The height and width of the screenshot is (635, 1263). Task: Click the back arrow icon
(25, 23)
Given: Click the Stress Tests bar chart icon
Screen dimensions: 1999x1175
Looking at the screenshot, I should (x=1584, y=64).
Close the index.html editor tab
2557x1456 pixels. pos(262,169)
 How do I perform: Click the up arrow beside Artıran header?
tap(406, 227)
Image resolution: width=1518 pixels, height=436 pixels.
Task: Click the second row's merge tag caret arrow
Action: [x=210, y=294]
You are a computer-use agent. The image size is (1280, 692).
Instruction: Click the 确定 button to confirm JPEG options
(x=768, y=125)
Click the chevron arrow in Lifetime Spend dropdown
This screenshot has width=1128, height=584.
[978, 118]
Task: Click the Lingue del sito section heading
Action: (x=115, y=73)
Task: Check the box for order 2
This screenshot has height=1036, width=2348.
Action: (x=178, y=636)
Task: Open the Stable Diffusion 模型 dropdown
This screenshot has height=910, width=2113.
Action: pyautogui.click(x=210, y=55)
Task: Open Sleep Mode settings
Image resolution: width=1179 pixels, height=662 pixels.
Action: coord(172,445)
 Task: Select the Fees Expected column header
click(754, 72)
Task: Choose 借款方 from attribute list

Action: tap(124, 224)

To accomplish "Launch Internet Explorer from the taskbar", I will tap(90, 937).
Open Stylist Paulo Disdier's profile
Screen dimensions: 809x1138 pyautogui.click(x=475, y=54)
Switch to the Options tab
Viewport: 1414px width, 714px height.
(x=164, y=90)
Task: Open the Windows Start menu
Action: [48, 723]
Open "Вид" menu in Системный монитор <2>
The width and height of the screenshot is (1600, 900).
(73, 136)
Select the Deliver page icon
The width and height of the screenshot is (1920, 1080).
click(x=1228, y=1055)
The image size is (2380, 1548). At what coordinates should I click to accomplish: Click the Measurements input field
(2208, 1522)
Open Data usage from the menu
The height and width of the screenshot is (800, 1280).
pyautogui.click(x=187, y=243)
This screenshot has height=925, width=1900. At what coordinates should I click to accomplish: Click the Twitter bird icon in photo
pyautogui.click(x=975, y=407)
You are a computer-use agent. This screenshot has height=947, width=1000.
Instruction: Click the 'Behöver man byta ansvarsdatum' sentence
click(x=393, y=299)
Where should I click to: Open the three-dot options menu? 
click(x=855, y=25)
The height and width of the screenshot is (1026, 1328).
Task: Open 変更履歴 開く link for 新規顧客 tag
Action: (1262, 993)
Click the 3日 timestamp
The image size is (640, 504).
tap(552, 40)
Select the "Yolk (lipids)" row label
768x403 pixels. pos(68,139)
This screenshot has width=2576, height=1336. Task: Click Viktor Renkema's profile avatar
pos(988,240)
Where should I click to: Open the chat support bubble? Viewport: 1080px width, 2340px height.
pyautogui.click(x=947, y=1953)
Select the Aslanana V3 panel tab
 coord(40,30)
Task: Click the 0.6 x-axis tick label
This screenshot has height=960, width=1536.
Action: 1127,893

-*-*-

• What is expected: Could you give the listing again from the line with "Task: Select the Fees Expected column header" up to and including the line with "Action: [48, 723]", substituting "property list" for "attribute list" and changing nothing else?

• Task solution:
 Task: Select the Fees Expected column header
click(754, 72)
Task: Choose 借款方 from property list

Action: tap(124, 224)

To accomplish "Launch Internet Explorer from the taskbar", I will tap(90, 937).
Open Stylist Paulo Disdier's profile
Screen dimensions: 809x1138 pyautogui.click(x=475, y=54)
Switch to the Options tab
Viewport: 1414px width, 714px height.
(x=164, y=90)
Task: Open the Windows Start menu
Action: [48, 723]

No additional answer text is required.